- Здесь бывают?
- А как же!
- А просишь остаться! Заявятся ночью или утром - что тогда?
- Погоди-ка, а ты зачем приехал сюда? Куда путь держишь? - вопросом на вопрос ответил отец.
Валерий кивнул в сторону "чёрной" половины: не подслушивают ли?
- Э, дрыхнут! - нетерпеливо отмахнулся Аргылов. - Я тебя спрашиваю, куда и зачем ты едешь?
- Еду далеко…
- Ну, а всё-таки?
- В Якутск.
- Куда, говоришь? - вскинулся ошеломлённый старик. - К красным?
- К ним.
- Что-то несёшь пустое!
- Это правда, отец. - Обескураженный вид старика подействовал на Валерия, и он сказал уже потеплевшим голосом: - Лучше меня обычай знаешь: хочешь убить зверя - лезь к нему в берлогу.
- Объясни-ка, растолкуй.
- Ну, отец, это долго рассказывать!
- Пусть будет долго! - Аргылов сел перед камельком на стульчик, сплетённый из тонкого тальника, к сыну пододвинул другой. - Ты со мной загадками не разговаривай, я тебе всё же отец. С самого отъезда как в воду нырнул: нет того чтобы по-людскому вспомнить о нас, послать хоть весточку. А явившись в родительский дом, хотя бы для приличия поинтересовался, как мы тут живём. То ли спешка тебя заела, то ли вовсе забыл нас.
Валерий понял, что рассердил отца, но не подал виду, что винится в этом. Стоя лицом к огню и спиной к отцу, он явственно ощущал на себе его тяжёлый взгляд, и то, что взгляд этот по-прежнему действовал на него, взрослого мужчину, раздосадовало и обозлило.
- Разве я хожу по гулянкам, - вскипел он. - В поисках игр и забав? Говоря по правде, сам не знаю, буду ли завтра в живых. А вы тут на тёплых полатях…
Сын не юлил, не заискивал, и это пришлось Аргылову по душе: "Моя кровь! Этот скорей сломается, чем станет гнуться!"
Гнев его рассеялся.
- Никто не говорит, что ты праздно шатаешься! Время сейчас и вправду такое - только встав утром, можно сказать, что переночевал. А ты совсем пропал. Думаешь, нам от этого сладко?
- Хоть и не слал вестей о себе, про вас всё знал. Потому вот и заехал.

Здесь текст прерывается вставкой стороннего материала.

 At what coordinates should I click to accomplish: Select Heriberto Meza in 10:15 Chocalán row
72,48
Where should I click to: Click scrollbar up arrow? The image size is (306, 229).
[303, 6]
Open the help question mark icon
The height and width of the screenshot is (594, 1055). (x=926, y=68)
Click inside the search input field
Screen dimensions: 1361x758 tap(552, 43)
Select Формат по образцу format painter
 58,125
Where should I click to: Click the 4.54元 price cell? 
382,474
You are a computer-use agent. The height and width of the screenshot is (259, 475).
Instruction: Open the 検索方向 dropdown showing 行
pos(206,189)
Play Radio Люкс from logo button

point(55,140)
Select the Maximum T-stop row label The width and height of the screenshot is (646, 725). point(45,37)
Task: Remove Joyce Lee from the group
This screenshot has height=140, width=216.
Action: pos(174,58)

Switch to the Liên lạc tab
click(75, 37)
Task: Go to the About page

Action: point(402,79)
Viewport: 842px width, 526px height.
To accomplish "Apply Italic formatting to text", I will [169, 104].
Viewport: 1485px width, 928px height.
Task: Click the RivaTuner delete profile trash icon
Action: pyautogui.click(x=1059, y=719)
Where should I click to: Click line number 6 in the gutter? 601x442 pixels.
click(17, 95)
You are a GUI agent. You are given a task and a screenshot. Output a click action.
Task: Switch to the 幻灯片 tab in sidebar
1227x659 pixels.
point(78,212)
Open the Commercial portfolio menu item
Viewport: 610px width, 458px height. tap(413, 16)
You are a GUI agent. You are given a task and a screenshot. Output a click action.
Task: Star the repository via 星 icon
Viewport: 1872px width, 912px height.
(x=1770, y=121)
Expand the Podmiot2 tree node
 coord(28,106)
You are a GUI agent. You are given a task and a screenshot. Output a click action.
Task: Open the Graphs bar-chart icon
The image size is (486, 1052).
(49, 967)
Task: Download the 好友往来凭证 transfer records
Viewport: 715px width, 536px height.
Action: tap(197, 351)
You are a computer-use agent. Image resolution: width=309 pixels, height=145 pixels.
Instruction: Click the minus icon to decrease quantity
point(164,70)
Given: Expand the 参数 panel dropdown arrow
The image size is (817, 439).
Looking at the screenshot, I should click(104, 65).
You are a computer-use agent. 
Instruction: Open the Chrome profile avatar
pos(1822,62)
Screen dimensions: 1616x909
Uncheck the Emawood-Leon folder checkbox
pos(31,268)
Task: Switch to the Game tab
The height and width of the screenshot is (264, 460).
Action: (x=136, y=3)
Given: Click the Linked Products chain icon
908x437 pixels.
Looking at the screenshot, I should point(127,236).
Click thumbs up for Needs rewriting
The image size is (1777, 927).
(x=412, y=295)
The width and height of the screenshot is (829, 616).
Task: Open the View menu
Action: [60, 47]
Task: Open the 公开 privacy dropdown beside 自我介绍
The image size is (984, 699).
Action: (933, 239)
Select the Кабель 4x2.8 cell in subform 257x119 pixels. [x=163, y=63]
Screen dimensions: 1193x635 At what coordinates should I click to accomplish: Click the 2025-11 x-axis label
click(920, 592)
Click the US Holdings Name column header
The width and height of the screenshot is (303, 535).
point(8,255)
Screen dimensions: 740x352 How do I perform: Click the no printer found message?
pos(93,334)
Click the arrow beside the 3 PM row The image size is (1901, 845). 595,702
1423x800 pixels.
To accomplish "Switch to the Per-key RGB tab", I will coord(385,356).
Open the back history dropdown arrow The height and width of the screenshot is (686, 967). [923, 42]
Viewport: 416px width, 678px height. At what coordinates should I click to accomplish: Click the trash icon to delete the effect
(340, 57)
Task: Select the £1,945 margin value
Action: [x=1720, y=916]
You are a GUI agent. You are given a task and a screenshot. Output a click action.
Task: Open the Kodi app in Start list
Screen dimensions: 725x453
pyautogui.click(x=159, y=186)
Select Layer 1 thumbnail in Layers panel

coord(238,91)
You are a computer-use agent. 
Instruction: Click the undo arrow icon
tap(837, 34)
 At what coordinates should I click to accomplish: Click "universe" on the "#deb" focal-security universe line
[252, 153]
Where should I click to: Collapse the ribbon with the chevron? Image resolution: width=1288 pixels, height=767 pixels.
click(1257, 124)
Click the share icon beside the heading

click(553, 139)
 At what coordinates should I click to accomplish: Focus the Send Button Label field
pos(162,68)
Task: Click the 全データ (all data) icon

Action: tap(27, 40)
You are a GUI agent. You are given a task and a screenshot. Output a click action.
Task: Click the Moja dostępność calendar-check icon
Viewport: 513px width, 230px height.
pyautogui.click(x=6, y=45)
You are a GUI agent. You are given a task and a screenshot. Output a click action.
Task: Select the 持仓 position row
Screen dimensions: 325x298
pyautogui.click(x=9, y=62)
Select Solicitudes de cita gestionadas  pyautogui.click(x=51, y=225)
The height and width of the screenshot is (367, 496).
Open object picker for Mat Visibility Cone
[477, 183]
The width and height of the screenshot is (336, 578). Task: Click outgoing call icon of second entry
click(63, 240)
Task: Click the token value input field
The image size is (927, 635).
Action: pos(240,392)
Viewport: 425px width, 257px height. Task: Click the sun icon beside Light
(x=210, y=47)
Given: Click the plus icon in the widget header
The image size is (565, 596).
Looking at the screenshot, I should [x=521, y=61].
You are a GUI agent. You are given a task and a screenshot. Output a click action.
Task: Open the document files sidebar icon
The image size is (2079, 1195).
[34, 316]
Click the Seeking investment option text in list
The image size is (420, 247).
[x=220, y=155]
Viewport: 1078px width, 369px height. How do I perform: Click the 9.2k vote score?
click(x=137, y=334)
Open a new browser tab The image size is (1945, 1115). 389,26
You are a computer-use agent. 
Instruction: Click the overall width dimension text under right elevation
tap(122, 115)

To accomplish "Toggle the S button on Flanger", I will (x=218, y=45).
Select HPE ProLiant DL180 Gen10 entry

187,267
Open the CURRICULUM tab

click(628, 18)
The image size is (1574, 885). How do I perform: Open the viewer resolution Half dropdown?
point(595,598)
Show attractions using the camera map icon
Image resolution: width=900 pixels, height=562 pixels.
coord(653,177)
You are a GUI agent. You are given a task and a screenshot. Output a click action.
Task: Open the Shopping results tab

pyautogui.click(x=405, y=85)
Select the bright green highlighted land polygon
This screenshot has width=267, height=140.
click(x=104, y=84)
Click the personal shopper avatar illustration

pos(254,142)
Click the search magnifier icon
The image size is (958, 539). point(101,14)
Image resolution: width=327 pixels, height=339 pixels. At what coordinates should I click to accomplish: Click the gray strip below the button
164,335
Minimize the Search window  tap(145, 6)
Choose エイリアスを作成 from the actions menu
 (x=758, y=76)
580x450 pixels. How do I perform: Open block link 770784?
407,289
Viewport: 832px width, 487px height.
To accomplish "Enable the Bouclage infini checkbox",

- Ладно, оставим это! Встретились живы - спасибо и на том. Всё-таки нужно вести себя помозговитей, не лезть в самое пекло.
- Это как понимать?
Старик уловил настороженность в тоне сына и решил переменить разговор.
- Понимай как можешь, не маленький. - Аргылов многозначительно крякнул. - Мы здесь живём в глухом неведении, как в кожаной суме сидим. Садись-ка вот да рассказывай: как и что на востоке? Есть слух - идёт сюда войско генерала Пепеляева. Правда ли?
- Правда, - смирился Валерий, тоже усевшись на стульчик перед камельком спиной к огню. - Отряд Пепеляева в Охотск и Аян прибыл ещё осенью. Семьсот человек в отряде. Народ отборный, как крупные караси в неводьбе. Большинство офицеры, генерал на генерале, полковник на полковнике, все испытанные воины. У Пепеляева план: сначала взять Якутск, затем завоевать Сибирь и двинуться дальше в Россию. Все, кто против Советов, собрались под его знамя. Отряд нашего Артемьева тоже присоединился к нему. Пепеляев давно был бы уже здесь, да задержался в Нелькане - тунгусы его там неохотно обеспечивали ездовыми оленями. На днях только тронулся в нашу сторону.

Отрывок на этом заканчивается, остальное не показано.